In conventional formulations of supervised machine learning using deep neural network (DNN) models, the weight parameters of a DNN are trained on a collection of labeled data inputs, and new labels are predicted by propagating novel inputs through the DNN using these trained weight values. From a Bayesian perspective, the model itself is uncertain and thus the object of primary interest is a conditional distribution of network parameterizations given the training data; in this context the conventional approach produces MAP estimates of conditional statistics for data labels. This has the advantage of being potentially far less computationally complex than a fully Bayesian approach, as inference is reduced to a minimization problem over the parameters of the model. However, these networks tend to be prone to overfitting, and uncertainty estimation and regularization require the use of validation methods on top of training.
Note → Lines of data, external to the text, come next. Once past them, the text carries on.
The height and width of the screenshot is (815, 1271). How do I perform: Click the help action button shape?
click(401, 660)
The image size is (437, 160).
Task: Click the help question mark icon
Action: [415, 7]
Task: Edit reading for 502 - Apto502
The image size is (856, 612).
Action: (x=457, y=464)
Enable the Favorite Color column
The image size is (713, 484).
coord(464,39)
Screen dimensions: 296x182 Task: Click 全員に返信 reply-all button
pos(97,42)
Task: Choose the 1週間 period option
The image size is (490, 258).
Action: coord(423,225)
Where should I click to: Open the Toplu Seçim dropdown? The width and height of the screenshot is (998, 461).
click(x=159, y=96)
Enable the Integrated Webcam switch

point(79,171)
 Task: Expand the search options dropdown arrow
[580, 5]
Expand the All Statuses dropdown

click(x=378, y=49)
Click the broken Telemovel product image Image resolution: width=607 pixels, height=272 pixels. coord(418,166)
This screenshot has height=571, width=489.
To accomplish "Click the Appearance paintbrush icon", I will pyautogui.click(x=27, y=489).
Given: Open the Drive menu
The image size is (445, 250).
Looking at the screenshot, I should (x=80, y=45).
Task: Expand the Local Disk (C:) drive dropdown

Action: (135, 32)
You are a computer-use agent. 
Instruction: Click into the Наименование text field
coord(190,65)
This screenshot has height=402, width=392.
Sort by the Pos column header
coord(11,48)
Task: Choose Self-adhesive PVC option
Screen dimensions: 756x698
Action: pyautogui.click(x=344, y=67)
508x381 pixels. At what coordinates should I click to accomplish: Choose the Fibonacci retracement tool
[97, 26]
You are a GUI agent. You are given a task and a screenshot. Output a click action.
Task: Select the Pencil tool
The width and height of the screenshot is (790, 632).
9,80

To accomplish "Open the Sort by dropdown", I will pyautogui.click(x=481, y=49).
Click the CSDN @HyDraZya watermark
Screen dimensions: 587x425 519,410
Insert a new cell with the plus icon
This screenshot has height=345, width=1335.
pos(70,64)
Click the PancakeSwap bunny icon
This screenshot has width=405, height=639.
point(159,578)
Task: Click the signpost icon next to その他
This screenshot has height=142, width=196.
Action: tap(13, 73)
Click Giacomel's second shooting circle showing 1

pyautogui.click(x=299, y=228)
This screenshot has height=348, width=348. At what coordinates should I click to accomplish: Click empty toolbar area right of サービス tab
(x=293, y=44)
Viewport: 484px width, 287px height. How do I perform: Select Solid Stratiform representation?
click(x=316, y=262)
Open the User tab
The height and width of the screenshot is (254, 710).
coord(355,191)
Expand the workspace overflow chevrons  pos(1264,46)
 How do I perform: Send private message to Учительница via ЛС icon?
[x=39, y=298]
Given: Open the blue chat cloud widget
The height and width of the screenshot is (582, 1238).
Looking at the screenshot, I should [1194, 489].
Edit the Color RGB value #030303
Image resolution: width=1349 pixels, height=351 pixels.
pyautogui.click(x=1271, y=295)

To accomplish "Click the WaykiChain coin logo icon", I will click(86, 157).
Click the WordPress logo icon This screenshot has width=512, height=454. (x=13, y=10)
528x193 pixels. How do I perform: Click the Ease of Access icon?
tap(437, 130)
Using a Bayesian approach, label predictions and uncertainty estimates which are independent of particular model parameterizations or details of the regularization procedure are given automatically and in a principled way. While this makes Bayesian learning more intellectually sound and satisfying, it fell out of favor for some time due to its comparative complexity as a high-dimensional inference problem. However, more recent theoretical advances in variational and Monte Carlo methods for statistical inference, development of practical algorithms for approximate Bayesian inference, increasingly cheap and accessible computational power, and the development of specialized software packages and probabilistic programming languages for statistical inference, has meant Bayesian learning is enjoying a resurgence in popularity.
In this talk, I give an overview of Bayesian inference and Bayesian learning with DNNs, then discuss these advances and how they make Bayesian learning a viable approach for modern machine learning implementations. Examples of Bayesian learning in practice are shown using a Python-based probabilistic programming language, PyMC3.